What should you make of this sweeping edict? Below we discuss four key facts that it could help to know when trying to understand this report and when considering how you should weigh its recommendations.
First, however, some quick background: The EAT-Lancet Commission report, three years in the making, was published in The Lancet on January 17. It was the work of 19 commissioners plus an additional 18 co-authors from 16 countries who comprise the EAT Forum. They state that unhealthy and unsustainable food poses a global risk to people and the planet and that they represent the “science-based global platform for food system transformation.”
In an accompanying commentary, Lancet editor-in-chief Richard Horton and deputy editor Tamara Lucas say the journal’s publication of this sweeping and controversial report “could be neither more timely nor more urgent” because “civilisation is in crisis. We can no longer feed our population a healthy diet while balancing planetary resources.”
The Lancet commentary: The 21st-century great food transformation
Take note: You will be hearing a lot about this report in the weeks and months to come as the well-funded EAT-Lancet commission launches a huge public relations push, with dozens of high-profile events lined up across the globe to promote its findings and recommendations.
The report, of course, is all over the news, too, with media not yet questioning the advice but simply reporting the 51-page report’s findings and recommendations.
BBC: The diet to save lives, the planet and feed us all?

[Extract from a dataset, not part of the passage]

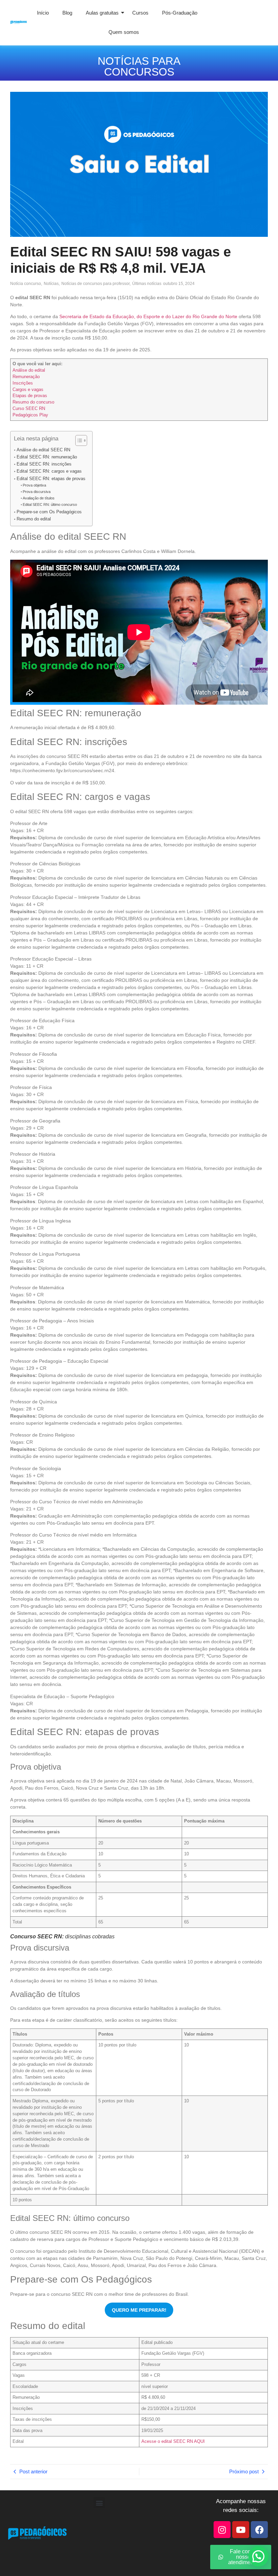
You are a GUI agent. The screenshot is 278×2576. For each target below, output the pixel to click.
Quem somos (123, 32)
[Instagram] (222, 2529)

Time: Less beef, more beans; Report recommends a new diet for planetary health
Guardian: New plant-focused diet would transform planet’s future, say scientists
So, what does the proposed diet look like? Here is a visual of a typical day’s provisions:
- Nuts – 50 g a day
- Beans, chickpeas, lentils and other legumes – 75 g a day
- Fish – 28 g a day
- Eggs – 13 g a day (so one and a bit a week)
- Meat – 14 g a day of red meat and 29 g a day of chicken (equivalent to one meatball)
- Carbs – whole grains like bread and rice 232 g a day and 50 g a day of starchy vegetables
- Dairy – 250 g – the equivalent of one glass of milk
- Vegetables – (300 g) and fruit (200 g)
We want to re-assure you that including animal-sourced foods in your diet is safe for your health and safe for the planet by focusing on what we do know.
Here are four key facts
1. Meat and animal-sourced foods are healthy and nutritious
Animal-sourced foods like meat, eggs and dairy are healthy, nutritious foods that are uniquely satiating and provide more protein and nutrition per ounce than beans, legumes and other vegetable sources of protein.
Cardiologist and Diet Doctor team member Dr. Bret Scher notes that in his practice he has had many patients who have tried to adopt a strict vegetarian or even vegan diet but have not been able to sustain it due to health or hunger issues.
As a cardiologist, I’ve made healthy lifestyle recommendations to thousands of patients, and it is clear that the best lifestyle is one people can actually maintain over the long term. It turns out that animal protein and fat are uniquely satiating — thus keeping hunger at bay — and therefore a friend to any dieter.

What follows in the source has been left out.